19.02.2011

Osobno

Sensem samotności jest trwanie i zachwyt. Chociaż… Czy można mówić o samotności, jeśli ten czas wypełniony jest Obecnością?

Lubię samotność. Na Gorcu i w pustym kościele. Te chwile (czasem godziny) mają w sobie coś z Taboru. Nie, żeby jakieś wizje czy ekstazy. Stara szkoła Ojców Pustyni radzi, by ich unikać. Sensem samotności jest trwanie i zachwyt.
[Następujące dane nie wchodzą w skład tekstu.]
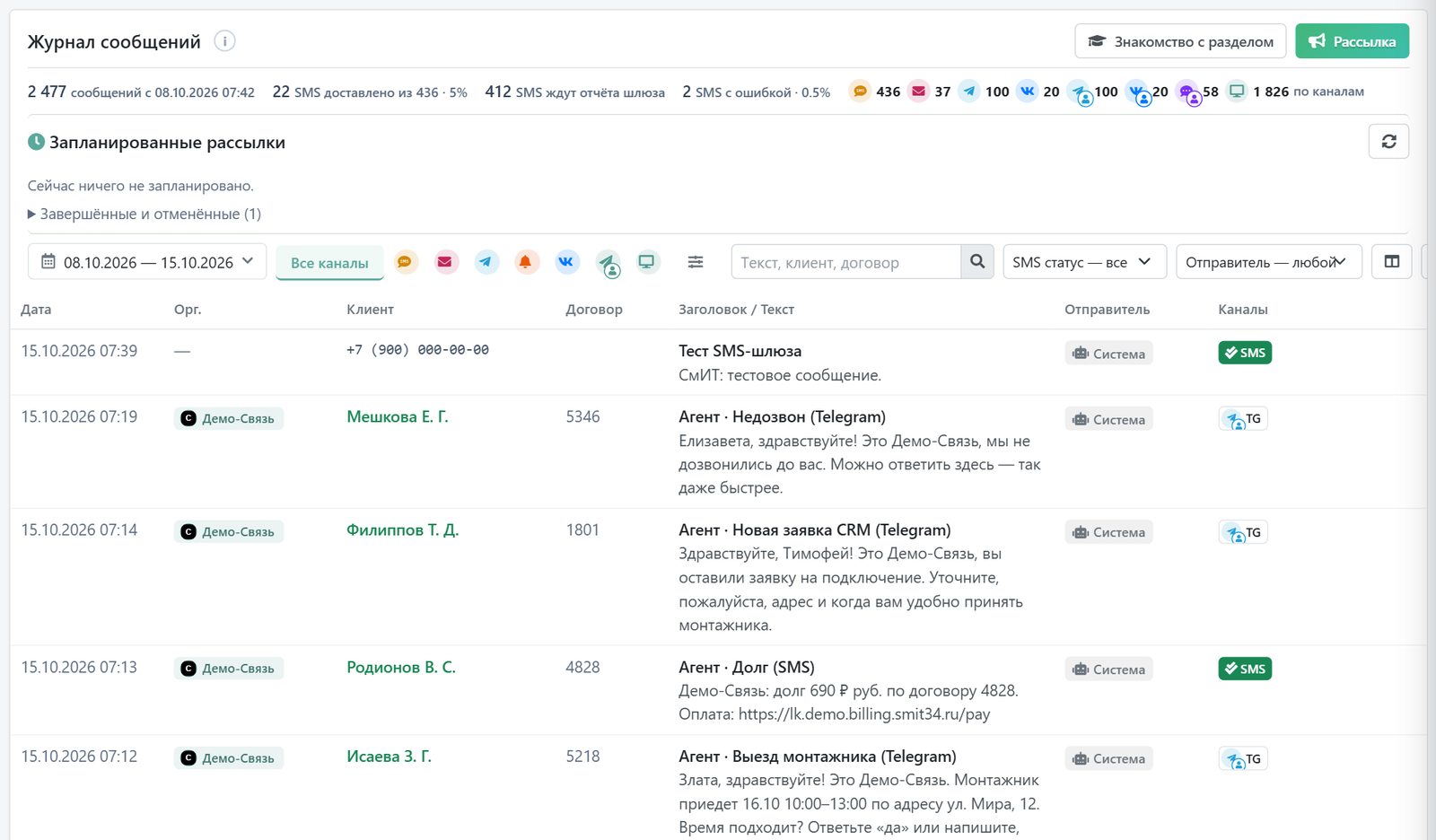
Task: Click Знакомство с разделом button
Action: click(x=1180, y=41)
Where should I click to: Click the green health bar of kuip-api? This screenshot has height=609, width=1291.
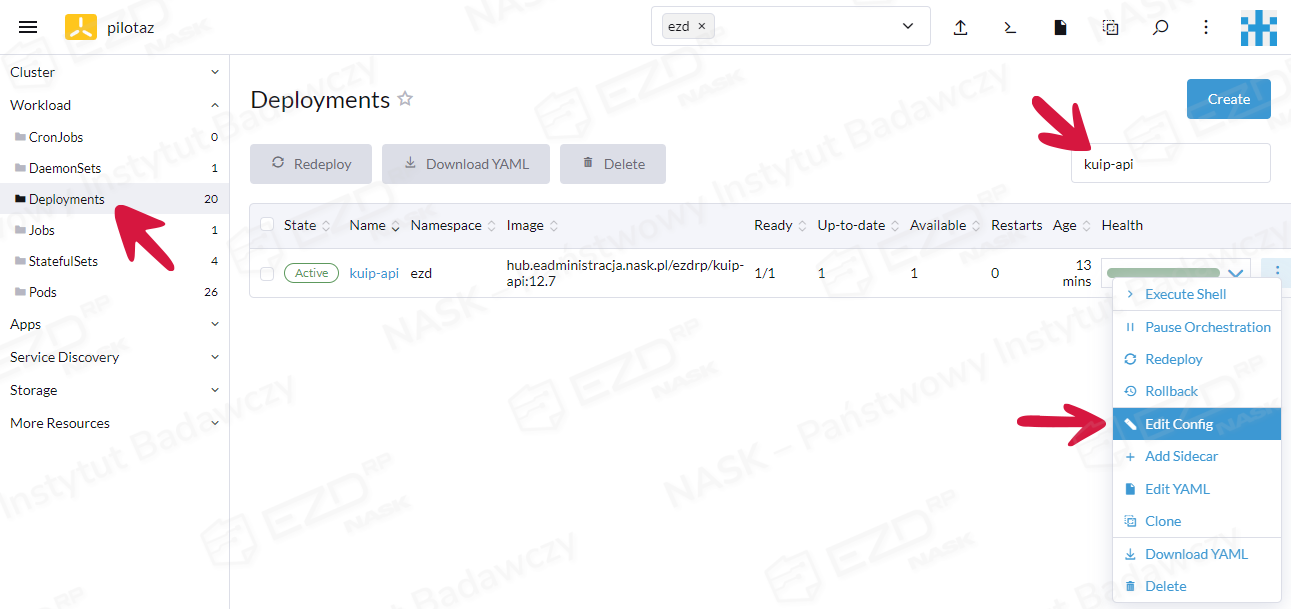click(1162, 272)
Chociaż… Czy można mówić o samotności, jeśli ten czas wypełniony jest Obecnością? Głębia przyzywa głębię, cisza przemawia ciszą, Obecność karmi fizyczną nieobecnością.

Samotność nie może obyć się bez wspólnoty. Dlatego Jezus zabrał ze sobą Piotra, Jakuba i Jana. Dlatego starożytni mnisi-pustelnicy budowali swoje eremy blisko jeden drugiego. By pełne krytycyzmu i zarazem miłości spojrzenie brata chroniło przed złudzeniami. Przecież wiara jest szukaniem Boga. Nigdy zaś nie wiadomo kiedy kończy się szukanie Boga, a zaczyna szukanie siebie. Pytany o to Bóg najczęściej odpowiada milczeniem. Pytany brat czasem bywa ostatnią deską ratunku dla tonącego w morzu pychy.

Jego słuchajcie. Trwając w samotności i pytając braci. Samotność bez braci naznaczona jest piętnem ucieczki. Bracia pozbawieni samotności stają się jak trawa, co rankiem jest zielona i kwitnąca, a wieczorem więdnie i usycha.